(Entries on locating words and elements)
★ ★ ★ ★

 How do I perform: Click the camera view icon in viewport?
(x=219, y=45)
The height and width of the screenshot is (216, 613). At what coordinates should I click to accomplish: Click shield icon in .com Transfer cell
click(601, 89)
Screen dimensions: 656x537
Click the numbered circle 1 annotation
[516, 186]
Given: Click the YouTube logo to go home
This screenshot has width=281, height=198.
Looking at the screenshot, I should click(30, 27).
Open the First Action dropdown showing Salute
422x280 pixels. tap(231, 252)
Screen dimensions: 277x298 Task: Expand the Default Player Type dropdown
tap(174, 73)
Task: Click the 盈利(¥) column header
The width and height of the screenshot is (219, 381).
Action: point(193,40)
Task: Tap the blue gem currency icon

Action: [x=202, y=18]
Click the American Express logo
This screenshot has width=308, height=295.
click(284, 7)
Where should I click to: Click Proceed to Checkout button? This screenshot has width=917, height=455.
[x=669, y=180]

★ ★ ★ ★

### Task brief
Can you reproduce, word for word, the records starting at the line that contains "Screen dimensions: 656x537" and running through the end of the records?

### Solution for this task
Screen dimensions: 656x537
Click the numbered circle 1 annotation
[516, 186]
Given: Click the YouTube logo to go home
This screenshot has width=281, height=198.
Looking at the screenshot, I should click(30, 27).
Open the First Action dropdown showing Salute
422x280 pixels. tap(231, 252)
Screen dimensions: 277x298 Task: Expand the Default Player Type dropdown
tap(174, 73)
Task: Click the 盈利(¥) column header
The width and height of the screenshot is (219, 381).
Action: point(193,40)
Task: Tap the blue gem currency icon

Action: [x=202, y=18]
Click the American Express logo
This screenshot has width=308, height=295.
click(284, 7)
Where should I click to: Click Proceed to Checkout button? This screenshot has width=917, height=455.
[x=669, y=180]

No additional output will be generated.